In one particular case in which Day Pitney attorneys assisted a client whose New York office buildings sustained extensive water damage from flooding, the following conditions were present:

  1. Slow responses from government agencies
  2. Confusion regarding building owners' v. building occupiers' responsibilities
  3. Loss of power for months
  4. Mold and contamination
  5. No coordinated game plan for reaction
  6. Absence of drawings
  7. Inadequate insurance to cover the post-emergency recovery or clarity on existing insurance coverage
  8. No records of pre-existing conditions on impacted buildings

In another New York case, Day Pitney attorneys were tasked with assessing the impact of contamination on a client's building from hazardous substances in the air resulting from building debris, combustion byproducts and emissions from fires. Issues included lack of health-based benchmarks for assessing the risk to human health from exposure to the air pollutants, lack of decision-making tools, and less than adequate or untimely guidance from the governmental or scientific communities on human health risks, background or contamination levels, and remediation standards.
When these types of difficult issues arise, it is extremely helpful to have a well-organized corporate preparedness plan in place.

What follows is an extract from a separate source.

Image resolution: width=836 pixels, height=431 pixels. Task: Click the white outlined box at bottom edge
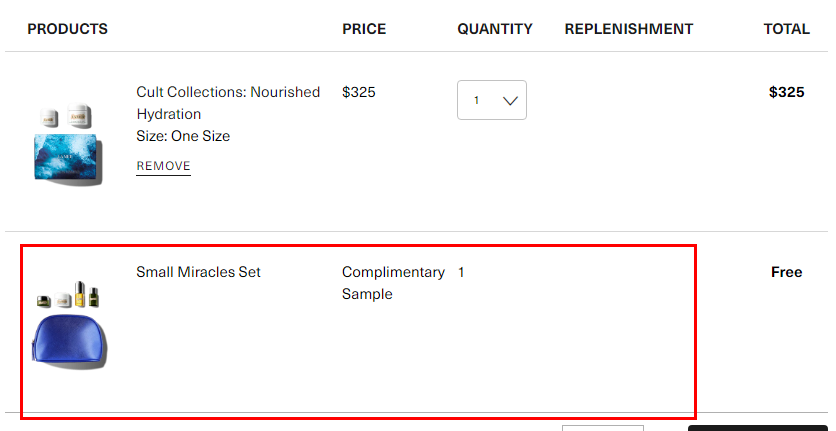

A company should have in place an emergency preparedness plan and a business continuity plan, as typical emergency plans do not work for many disaster situations. Companies might consider preventive measures, if possible, as well as reactive capabilities.

Each company has substantially different needs that determine how it must prepare for and manage potential terrorist acts and other disasters. A company's industry, infrastructure, concentration of business processes, geographic locations, number and type of facilities, number of employees, and regulatory compliance requirements are important determinants of corporate need. Larger, more complex entities will need to implement more extensive and complex preparedness strategies and capabilities. For example, financial service companies should have more extensive business continuity plans in place, while companies dependent on complex supply chains should be more concerned with the security of suppliers than are the companies less dependent on them. Additionally, companies with critical facilities located in major cities should be more prepared for terrorist activities than those located in more remote areas.

Further, more extensive coordination of risk assessment within an enterprise risk management framework may be necessary for improved resource allocation and efficiency. This is because risk assessment often may be fragmented, as multiple accountabilities and organizational models exist in one company, nomenclature is not standardized, and preparedness functions are not well integrated with senior leadership. Researchers have found that companies that evaluate and mitigate enterprise risk from an overall perspective, and integrate their preparedness functions accordingly, likely will improve preparedness overall. Best practices that could be implemented include threat warning systems, access control, air protection, crisis management, risk assessment, surveillance, employee protection, business continuity, perimeter protection, mailroom and delivery security, communications, and training.